Thanks to all who joined us for The Modern Telco is Open, Part 2 – Virtual Central Office (VCO) in an Open Telco World sponsored by Red Hat and Intel. During the webinar, we learned how a virtual central office (VCO) architecture, using open source innovations for these components improves service agility, reduces cost, and improves customer experiences. After the webinar, we took questions from the audience but unfortunately ran out of time before we could get to all their questions. Below is the full The Modern Telco is Open, Part 2 Q&A.
Why are we virtualizing the central office?
Primarily to take advantage of virtualization, SDN , and cloud technologies to make the network infrastructure more flexible and agile to offer new services faster and closer to the end customers.
Aren’t central offices sacred to telcos? Wouldn’t that cause a huge operational disruption?
Telcos need to improve the speed and thus the economics for delivery of new services and virtualization is a key enabler — as with any evolution of network infrastructure, the service providers expect to make incremental changes to support new services and applications while minimizing disruption to their existing customers and services.
Are operators already contributing to the VCO project at OPNFV?
Absolutely — several Telcos are part of it – from AT&T, Comcast , Bell Canada, T-Mobile, and so on. All of them provided input and reviewed the paper we published on OPNFV site. We now have a new project going thru approvals on CRAN — being shepherded by China Mobile. Many operators are interested and contributing as part of the community with different Telcos trying to deploy this in there central offices. It is all part of the approach to enable edge compute. The goal is how to deploy that virtualized environment closer to the customers be it VCO or similar architectures.
What is the feedback from Telco and are they starting to build out VCO now?
They are starting to plan now and some are going ahead and doing that virtualization effort now, but many central offices are not virtualized yet. The journey has just begun and as time goes on and we get a better handle on a distributed OpenStack environment, there will be much wider adoption of VCO. Operators already have their lab environments for SD-WAN, mobile services — they are taking advantage of what is happening in the VCO project and planning to build it out to offer new applications and services.
What is the key benefit of having a VCO?
First/foremost on their minds is that agility is the only sustainable advantage to be successful. VCO gives them that ability to be more agile. Service providers want their choice of technologies to control their destiny and how they can deploy their services in there central offices. They need this multi-vendor open approach to on-board these VNFs and build out their services faster. This provides them with the control and choice of technologies to drive that pace of innovation. When you do those two things – it drives improvement to their bottom line — It enables them to have a common even across data center (IT) and central offices — with less things to manage, common operations models , single pane of glass to manage – that can only be achieved by a virtualized model — to help them achieve this goal of reducing their costs and offer innovative services to their customers.

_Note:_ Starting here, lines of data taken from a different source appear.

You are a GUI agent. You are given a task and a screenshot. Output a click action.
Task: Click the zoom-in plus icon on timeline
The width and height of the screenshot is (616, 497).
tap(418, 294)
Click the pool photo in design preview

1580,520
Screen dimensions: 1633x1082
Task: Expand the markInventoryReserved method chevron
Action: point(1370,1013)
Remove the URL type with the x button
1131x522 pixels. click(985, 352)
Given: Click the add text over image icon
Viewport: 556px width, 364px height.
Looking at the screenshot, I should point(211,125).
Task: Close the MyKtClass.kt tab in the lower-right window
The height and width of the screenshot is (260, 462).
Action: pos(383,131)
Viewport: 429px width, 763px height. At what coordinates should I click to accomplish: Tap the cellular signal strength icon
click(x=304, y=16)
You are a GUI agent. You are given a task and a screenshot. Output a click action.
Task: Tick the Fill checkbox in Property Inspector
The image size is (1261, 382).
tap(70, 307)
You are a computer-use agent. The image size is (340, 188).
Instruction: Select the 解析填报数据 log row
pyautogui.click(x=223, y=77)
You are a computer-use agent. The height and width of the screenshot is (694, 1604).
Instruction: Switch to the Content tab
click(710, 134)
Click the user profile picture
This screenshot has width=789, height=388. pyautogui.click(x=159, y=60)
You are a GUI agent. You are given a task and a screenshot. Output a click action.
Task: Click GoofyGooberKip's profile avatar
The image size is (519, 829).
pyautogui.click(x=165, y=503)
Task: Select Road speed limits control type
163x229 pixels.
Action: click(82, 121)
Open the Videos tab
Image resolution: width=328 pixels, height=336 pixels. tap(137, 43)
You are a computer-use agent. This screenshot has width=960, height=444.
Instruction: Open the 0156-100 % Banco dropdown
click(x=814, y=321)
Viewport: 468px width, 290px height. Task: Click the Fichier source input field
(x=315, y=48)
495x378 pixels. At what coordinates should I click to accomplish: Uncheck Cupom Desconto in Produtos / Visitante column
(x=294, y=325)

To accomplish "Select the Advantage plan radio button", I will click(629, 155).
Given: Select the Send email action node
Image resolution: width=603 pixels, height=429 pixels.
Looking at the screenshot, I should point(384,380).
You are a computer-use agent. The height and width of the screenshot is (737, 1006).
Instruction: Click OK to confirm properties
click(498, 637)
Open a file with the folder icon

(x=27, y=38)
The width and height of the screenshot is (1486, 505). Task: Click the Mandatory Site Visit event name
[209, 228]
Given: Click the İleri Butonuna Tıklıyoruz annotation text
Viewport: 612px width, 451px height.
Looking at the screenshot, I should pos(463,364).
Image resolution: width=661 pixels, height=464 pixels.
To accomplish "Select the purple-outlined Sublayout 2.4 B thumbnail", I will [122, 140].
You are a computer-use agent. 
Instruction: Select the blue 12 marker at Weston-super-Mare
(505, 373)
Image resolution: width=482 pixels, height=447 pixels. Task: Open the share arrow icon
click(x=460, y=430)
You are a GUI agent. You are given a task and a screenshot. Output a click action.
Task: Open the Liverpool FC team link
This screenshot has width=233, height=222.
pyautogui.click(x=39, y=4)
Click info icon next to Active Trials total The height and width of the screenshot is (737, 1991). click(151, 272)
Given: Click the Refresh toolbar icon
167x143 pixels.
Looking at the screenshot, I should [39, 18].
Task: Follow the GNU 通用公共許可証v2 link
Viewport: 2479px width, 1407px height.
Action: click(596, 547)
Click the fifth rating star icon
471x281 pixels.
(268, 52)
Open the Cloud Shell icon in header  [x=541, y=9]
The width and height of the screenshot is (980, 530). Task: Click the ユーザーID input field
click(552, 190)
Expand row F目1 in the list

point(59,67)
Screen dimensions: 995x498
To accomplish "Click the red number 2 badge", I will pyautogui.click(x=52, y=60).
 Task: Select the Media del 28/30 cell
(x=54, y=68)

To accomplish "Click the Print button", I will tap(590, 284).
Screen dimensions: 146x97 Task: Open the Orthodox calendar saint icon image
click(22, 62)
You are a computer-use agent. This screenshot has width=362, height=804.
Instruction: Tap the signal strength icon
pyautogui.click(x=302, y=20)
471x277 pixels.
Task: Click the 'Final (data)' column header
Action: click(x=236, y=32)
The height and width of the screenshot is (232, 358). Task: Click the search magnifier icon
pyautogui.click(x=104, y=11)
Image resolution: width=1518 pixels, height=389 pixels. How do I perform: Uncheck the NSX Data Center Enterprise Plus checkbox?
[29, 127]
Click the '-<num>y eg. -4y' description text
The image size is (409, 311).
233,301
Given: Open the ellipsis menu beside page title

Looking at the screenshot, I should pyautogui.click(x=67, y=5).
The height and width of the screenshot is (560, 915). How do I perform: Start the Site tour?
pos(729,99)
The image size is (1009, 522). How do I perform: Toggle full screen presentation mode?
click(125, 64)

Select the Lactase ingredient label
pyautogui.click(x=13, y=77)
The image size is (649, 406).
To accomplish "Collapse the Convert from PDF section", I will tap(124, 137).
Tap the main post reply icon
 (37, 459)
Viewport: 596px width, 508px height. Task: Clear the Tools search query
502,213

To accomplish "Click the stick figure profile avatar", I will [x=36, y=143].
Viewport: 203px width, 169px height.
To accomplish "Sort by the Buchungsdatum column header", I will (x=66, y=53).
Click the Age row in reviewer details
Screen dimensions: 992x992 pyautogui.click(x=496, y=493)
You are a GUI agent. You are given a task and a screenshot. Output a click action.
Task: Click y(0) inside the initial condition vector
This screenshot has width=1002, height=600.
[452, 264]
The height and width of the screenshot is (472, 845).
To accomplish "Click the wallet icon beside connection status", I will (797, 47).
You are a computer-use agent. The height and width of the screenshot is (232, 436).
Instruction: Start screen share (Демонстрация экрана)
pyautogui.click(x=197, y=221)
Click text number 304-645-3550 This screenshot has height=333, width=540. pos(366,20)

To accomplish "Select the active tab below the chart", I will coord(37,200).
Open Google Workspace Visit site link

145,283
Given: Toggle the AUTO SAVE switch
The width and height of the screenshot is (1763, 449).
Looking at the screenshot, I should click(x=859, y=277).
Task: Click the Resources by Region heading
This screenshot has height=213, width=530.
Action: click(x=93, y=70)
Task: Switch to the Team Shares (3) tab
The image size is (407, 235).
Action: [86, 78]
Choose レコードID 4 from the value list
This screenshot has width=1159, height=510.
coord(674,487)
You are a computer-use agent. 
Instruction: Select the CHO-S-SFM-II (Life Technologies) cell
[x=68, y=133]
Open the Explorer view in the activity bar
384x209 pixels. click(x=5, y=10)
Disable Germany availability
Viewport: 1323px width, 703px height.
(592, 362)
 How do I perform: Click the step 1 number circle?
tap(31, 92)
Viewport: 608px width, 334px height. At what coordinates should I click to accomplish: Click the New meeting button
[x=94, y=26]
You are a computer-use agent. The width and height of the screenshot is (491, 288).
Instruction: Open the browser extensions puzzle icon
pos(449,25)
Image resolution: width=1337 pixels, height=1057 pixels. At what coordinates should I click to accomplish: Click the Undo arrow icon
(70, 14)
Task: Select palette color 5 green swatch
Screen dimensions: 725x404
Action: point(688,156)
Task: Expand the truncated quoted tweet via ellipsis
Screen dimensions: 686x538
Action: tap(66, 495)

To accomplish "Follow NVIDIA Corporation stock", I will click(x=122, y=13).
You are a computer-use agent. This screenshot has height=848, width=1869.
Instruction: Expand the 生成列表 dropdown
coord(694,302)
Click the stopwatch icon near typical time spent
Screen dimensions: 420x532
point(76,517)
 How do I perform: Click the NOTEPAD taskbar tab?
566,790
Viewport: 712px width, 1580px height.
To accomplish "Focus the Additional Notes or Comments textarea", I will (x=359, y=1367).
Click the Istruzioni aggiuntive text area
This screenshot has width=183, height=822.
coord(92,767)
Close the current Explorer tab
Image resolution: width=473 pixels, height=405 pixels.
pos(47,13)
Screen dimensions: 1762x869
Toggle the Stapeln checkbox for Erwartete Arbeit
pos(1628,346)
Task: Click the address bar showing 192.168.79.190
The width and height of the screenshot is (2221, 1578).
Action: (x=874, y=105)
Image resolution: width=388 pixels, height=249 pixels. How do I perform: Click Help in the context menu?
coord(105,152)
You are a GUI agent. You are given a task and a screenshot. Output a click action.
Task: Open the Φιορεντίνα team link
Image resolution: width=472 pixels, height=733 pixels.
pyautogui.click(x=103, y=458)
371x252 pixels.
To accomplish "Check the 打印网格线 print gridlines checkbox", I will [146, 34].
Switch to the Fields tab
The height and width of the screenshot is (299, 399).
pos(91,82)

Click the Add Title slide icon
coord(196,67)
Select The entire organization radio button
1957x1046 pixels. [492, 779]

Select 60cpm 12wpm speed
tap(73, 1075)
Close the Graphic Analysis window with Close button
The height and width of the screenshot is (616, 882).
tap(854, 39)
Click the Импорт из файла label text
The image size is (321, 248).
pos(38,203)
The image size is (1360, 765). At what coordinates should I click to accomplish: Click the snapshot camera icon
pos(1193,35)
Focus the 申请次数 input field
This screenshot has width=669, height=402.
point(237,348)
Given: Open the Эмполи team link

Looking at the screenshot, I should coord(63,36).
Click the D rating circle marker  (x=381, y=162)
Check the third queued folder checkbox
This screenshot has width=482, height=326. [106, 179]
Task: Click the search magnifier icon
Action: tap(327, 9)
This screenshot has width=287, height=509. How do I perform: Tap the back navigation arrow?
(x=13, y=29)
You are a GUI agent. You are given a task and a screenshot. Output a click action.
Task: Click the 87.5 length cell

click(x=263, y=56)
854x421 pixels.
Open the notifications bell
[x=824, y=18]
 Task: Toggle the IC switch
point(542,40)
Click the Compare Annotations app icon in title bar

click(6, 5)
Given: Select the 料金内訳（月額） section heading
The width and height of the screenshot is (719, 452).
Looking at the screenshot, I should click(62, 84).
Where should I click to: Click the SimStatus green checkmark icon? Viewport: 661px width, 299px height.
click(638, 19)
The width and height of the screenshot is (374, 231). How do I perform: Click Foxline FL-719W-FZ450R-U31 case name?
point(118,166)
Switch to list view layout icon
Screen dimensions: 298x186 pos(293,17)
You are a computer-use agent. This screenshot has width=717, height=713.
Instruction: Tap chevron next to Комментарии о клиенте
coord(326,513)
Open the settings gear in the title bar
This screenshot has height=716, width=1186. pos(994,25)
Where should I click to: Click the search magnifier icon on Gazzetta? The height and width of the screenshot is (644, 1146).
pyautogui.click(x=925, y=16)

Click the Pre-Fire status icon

What is the interest for real world deployments and what is the long-term vision for VCO?
The community of interest is really the people involved in OPNFV – both vendors and Telcos to take this open source approach to deliver services. Operators want to use a virtual distributed approach to take advantage of this effort to get that choice to pick and choose the functions and to stitch them together in a common way. Operators want to what they have done in production and apply this distributed model – many are already taking this approach and extending it with VCO. The long term vision for VCO is that this is a key way to evolve the architecture so that Operators can, in an open way, orchestrate, spin up new services quickly at will, wherever they want to deploy them. Operators can then innovate on top of that as new functionality becomes available – to take advantage of that flexibility to delivers new services faster and more economically.